Coronavirus, Repricing and Price Gouging on Amazon

The global outbreak of the Coronavirus is having an immediate impact on online shopping. One of the negative effects we are seeing with selling on Amazon is price gouging. For those of you who do not know what that means, “price gouging” is a term referring to when a seller increases the prices of goods, services or commodities to a level much higher than is considered reasonable or fair, and is considered exploitative, potentially to an unethical extent.

Amazon Repricers and Price Gouging

Amazon is cracking down on sellers that are suspected of this unethical behavior, suspending listings, and in some cases, shutting down their Amazon store completely. Amazon recently suspended 6,000 accounts globally for price gouging.

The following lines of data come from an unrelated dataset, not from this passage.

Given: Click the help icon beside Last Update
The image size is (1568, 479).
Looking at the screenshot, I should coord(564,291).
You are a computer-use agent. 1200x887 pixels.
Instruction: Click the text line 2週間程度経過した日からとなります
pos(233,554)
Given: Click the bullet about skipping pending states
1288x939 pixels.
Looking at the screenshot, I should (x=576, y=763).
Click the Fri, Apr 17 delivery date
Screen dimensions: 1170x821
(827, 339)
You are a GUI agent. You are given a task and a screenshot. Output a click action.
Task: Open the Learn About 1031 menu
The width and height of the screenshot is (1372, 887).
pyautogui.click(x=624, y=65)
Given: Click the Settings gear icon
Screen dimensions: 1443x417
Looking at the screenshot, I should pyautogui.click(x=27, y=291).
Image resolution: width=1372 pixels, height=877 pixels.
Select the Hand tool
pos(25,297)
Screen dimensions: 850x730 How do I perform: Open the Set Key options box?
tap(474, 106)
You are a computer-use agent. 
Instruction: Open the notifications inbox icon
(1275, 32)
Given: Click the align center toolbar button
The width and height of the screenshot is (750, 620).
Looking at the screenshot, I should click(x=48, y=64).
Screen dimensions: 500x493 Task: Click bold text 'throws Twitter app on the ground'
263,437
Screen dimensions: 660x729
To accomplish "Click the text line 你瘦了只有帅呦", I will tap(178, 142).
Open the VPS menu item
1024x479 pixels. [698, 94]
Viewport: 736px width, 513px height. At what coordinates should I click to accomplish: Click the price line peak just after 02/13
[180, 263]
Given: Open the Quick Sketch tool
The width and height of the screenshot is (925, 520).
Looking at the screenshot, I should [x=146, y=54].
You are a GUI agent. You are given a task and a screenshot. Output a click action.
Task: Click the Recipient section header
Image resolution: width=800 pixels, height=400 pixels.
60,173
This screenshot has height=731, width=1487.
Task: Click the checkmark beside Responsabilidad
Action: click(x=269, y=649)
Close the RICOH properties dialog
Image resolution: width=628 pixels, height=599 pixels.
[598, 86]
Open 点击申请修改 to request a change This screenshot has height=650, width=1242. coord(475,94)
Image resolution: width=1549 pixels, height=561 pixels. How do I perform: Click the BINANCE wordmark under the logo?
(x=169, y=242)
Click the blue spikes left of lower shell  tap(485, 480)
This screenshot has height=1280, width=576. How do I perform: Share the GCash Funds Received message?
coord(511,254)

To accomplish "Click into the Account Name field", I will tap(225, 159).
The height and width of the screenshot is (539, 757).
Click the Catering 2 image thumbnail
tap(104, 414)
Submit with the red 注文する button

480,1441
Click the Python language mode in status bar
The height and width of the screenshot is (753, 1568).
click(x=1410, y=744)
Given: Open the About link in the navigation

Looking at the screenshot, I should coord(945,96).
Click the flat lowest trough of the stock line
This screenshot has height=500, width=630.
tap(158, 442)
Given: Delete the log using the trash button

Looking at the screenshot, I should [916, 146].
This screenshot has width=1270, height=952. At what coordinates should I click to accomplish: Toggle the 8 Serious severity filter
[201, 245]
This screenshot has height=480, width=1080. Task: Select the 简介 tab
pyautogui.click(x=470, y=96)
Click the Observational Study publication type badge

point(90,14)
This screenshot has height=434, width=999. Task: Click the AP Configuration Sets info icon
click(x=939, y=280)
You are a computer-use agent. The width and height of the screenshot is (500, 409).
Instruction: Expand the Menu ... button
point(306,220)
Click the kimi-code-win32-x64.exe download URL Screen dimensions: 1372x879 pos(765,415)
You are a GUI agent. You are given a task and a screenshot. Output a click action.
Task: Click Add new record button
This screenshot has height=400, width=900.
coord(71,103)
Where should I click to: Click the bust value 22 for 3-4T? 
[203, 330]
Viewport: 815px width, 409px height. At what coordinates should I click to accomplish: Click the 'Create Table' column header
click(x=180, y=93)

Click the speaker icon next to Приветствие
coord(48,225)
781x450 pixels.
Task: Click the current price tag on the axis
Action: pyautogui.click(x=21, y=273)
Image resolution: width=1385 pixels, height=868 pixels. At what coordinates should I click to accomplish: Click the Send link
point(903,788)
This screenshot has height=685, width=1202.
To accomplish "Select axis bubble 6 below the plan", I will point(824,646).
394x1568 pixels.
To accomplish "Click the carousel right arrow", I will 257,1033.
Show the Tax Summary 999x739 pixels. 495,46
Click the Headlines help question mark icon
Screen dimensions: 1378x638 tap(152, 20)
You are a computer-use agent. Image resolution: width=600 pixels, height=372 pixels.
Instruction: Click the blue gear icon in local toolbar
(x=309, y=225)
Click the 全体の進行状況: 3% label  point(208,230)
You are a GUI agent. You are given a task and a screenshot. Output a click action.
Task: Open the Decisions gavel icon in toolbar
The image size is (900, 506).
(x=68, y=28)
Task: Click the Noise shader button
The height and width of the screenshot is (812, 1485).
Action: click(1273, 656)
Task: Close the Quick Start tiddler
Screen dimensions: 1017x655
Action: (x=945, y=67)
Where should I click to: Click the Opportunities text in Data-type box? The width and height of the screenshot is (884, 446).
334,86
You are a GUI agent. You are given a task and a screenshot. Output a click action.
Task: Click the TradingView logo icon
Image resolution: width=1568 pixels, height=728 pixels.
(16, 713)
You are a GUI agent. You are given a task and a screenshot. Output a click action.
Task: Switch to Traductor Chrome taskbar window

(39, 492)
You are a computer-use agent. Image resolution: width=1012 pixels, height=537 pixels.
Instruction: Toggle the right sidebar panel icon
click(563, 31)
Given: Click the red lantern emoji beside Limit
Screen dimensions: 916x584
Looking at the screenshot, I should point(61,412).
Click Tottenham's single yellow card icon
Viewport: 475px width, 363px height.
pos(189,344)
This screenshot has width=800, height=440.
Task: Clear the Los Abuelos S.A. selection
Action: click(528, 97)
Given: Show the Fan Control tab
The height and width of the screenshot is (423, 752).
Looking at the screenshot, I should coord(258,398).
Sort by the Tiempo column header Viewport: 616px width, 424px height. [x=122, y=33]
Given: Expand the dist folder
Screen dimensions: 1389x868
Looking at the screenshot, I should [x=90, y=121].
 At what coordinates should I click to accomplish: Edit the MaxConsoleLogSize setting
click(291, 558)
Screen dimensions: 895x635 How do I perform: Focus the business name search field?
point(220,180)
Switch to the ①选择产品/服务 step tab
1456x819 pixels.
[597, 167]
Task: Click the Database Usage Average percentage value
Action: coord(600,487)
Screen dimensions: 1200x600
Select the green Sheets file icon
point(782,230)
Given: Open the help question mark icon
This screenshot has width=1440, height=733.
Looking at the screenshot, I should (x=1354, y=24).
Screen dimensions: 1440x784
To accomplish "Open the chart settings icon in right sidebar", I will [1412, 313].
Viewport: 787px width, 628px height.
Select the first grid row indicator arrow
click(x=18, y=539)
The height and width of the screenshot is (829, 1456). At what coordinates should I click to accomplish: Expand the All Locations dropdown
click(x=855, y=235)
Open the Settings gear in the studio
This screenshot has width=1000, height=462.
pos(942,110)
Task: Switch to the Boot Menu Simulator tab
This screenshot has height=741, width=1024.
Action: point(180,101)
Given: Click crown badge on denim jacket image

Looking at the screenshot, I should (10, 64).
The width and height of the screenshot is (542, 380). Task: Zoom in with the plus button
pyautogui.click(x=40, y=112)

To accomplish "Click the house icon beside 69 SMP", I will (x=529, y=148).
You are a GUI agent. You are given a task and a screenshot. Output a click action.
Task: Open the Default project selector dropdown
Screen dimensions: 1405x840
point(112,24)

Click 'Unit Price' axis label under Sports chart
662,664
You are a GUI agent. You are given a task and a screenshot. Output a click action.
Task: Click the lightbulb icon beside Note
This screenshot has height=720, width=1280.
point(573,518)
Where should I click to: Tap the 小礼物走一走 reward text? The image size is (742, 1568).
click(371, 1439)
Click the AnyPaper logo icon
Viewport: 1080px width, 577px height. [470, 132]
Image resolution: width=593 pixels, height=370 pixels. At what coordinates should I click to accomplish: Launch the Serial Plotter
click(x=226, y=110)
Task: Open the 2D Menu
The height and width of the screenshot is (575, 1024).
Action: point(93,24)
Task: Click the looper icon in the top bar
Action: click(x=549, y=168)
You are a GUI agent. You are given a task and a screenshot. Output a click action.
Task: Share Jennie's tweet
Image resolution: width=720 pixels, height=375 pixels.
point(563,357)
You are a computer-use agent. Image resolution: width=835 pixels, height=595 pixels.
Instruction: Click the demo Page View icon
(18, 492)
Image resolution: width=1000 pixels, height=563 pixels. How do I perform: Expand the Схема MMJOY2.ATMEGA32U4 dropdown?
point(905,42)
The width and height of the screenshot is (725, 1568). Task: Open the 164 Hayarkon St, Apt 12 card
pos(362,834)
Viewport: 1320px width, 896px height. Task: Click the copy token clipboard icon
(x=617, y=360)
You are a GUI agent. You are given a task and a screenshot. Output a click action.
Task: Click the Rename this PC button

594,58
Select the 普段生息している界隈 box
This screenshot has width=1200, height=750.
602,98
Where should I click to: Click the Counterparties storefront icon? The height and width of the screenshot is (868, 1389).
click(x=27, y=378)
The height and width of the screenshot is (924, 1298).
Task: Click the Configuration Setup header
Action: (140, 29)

One would argue that increasing price due to unusual demand is just bad business. You are likely to make a nice profit in the short term, but if Amazon wishes to deactivate your account, you are essentially out of business.

In this situation, automatic repricers can pose a problem. As most professional sellers are using a software solution to automatically reprice their products, they risk unintentional price gouging.

For example, when your competitors are behaving unethically, your repricing software, which is programmed to help you maximize your profit, will increase to follow your competitor/s.

How can sellers avoid this?

Our advice is to ensure that you set realistic and acceptable max prices on your repriced listings. Seller Snap requires you to set both minimum and maximum prices on a listing before you can start repricing it.

Therefore, minimum price settings are important as they safeguard your listings to avoid losing money on a sale. However, some sellers find it unnecessary to set maximum prices or set the maximum price at an unrealistically high level.

In order to avoid repercussions from Amazon for unintentional price gouging, we recommend you invest time in setting up your max prices in a more logical manner. You could, for example, set your maximum price as a percentage above your average selling price or average historical BuyBox price.